### Exercise prompt
Copy each line from the records below in which the word "Toggle" is found.

==*==

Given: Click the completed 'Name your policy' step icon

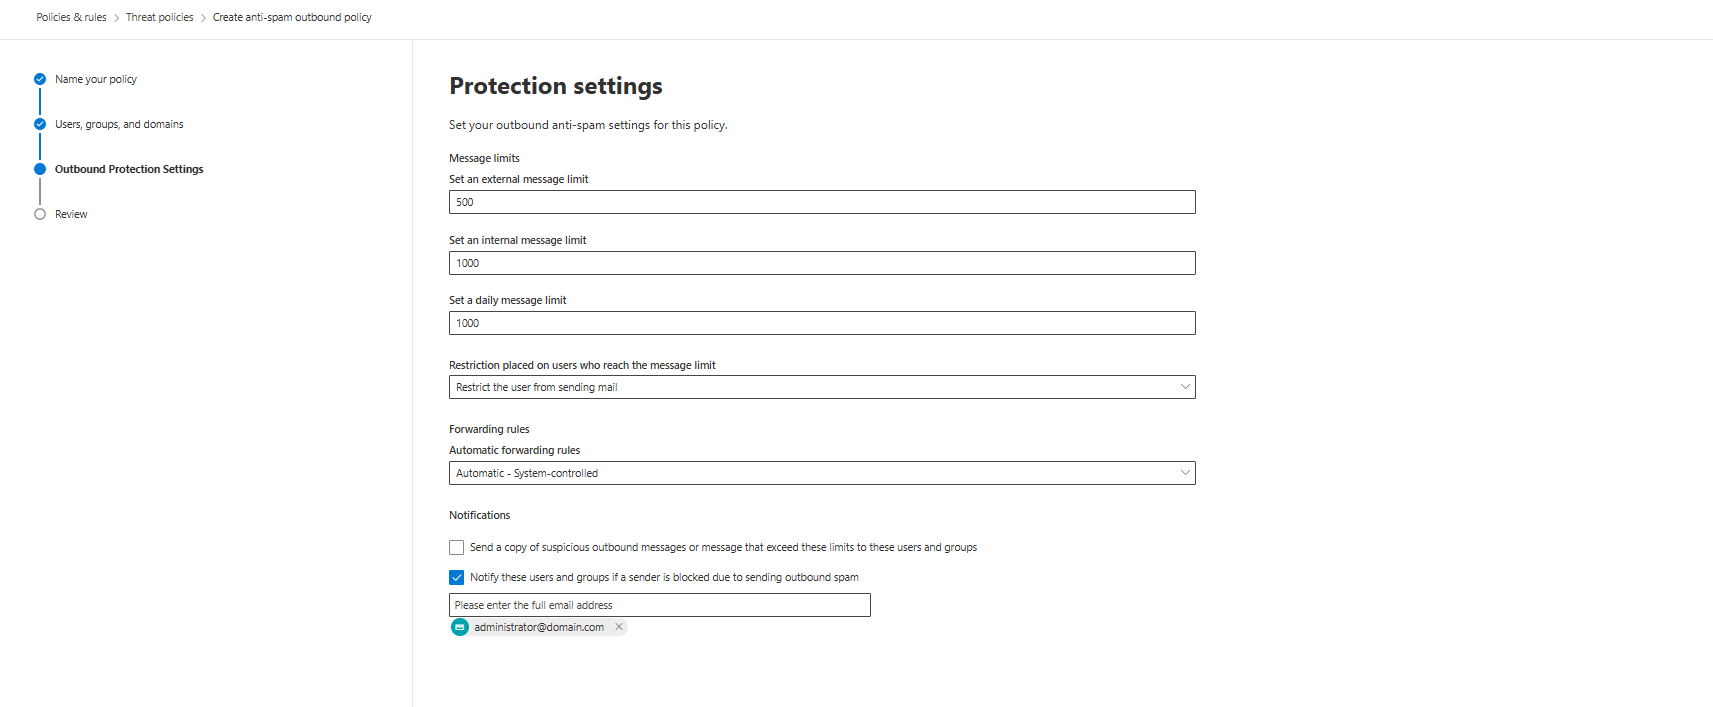Looking at the screenshot, I should click(x=40, y=79).
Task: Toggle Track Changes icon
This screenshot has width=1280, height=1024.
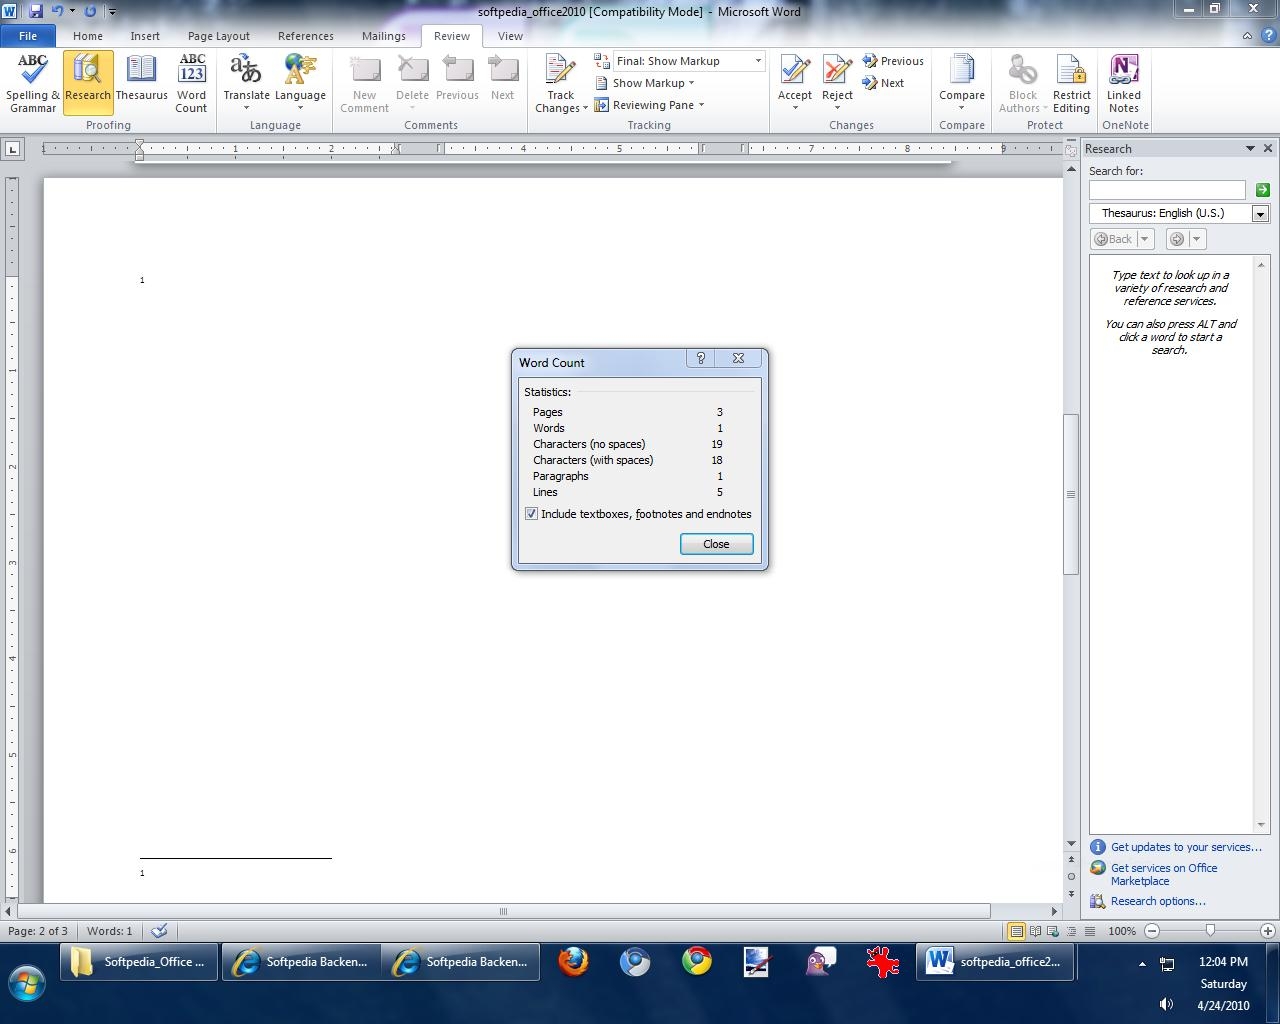Action: 560,72
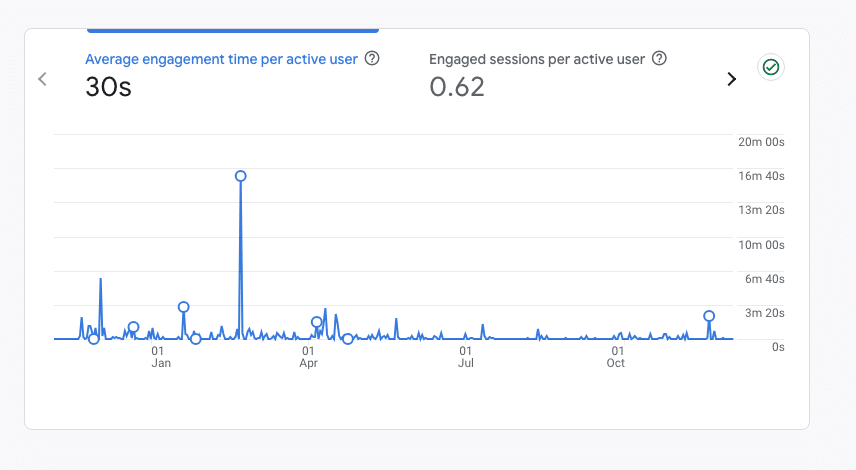
Task: Click the 01 Apr x-axis label
Action: [x=308, y=357]
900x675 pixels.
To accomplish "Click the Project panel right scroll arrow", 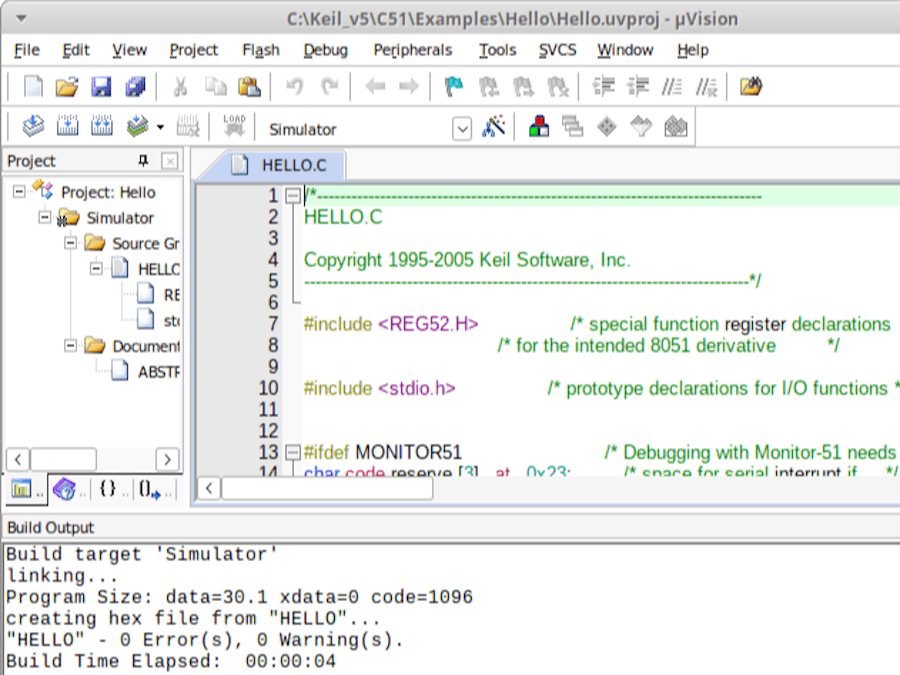I will pyautogui.click(x=166, y=459).
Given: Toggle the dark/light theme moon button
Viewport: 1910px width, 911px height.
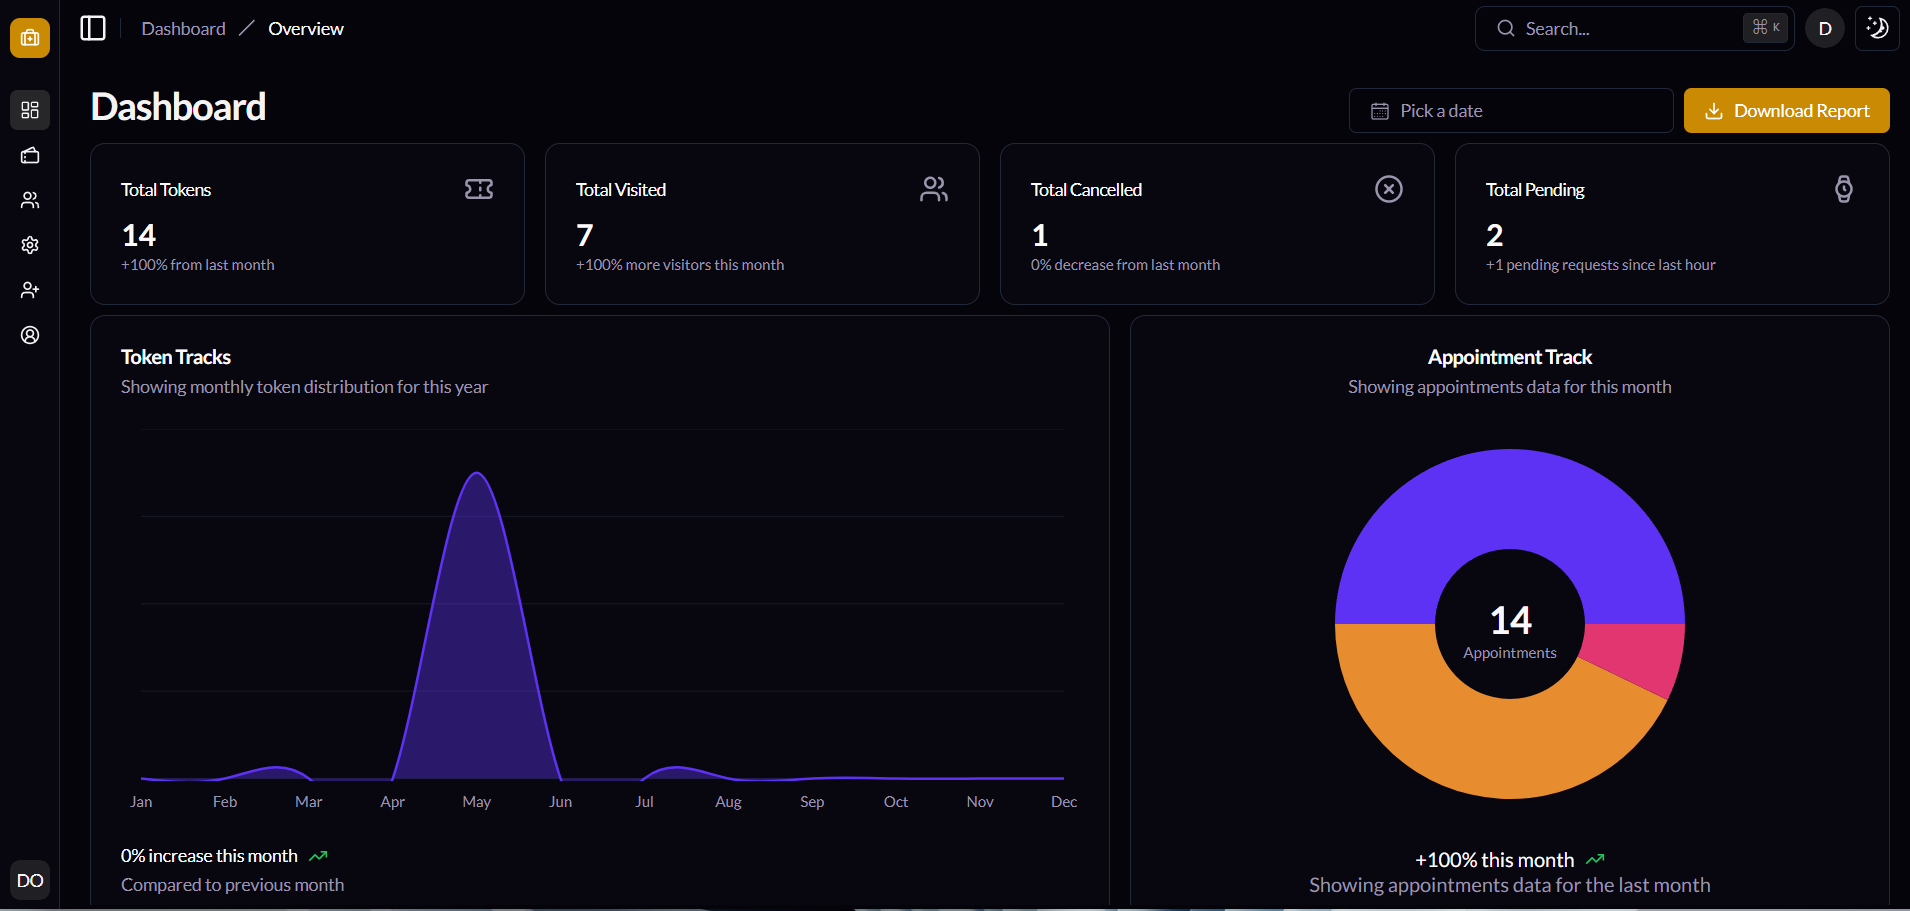Looking at the screenshot, I should tap(1877, 28).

==*==

### Output below
Task: Toggle Track Changes icon
Given: Toggle the dark/light theme moon button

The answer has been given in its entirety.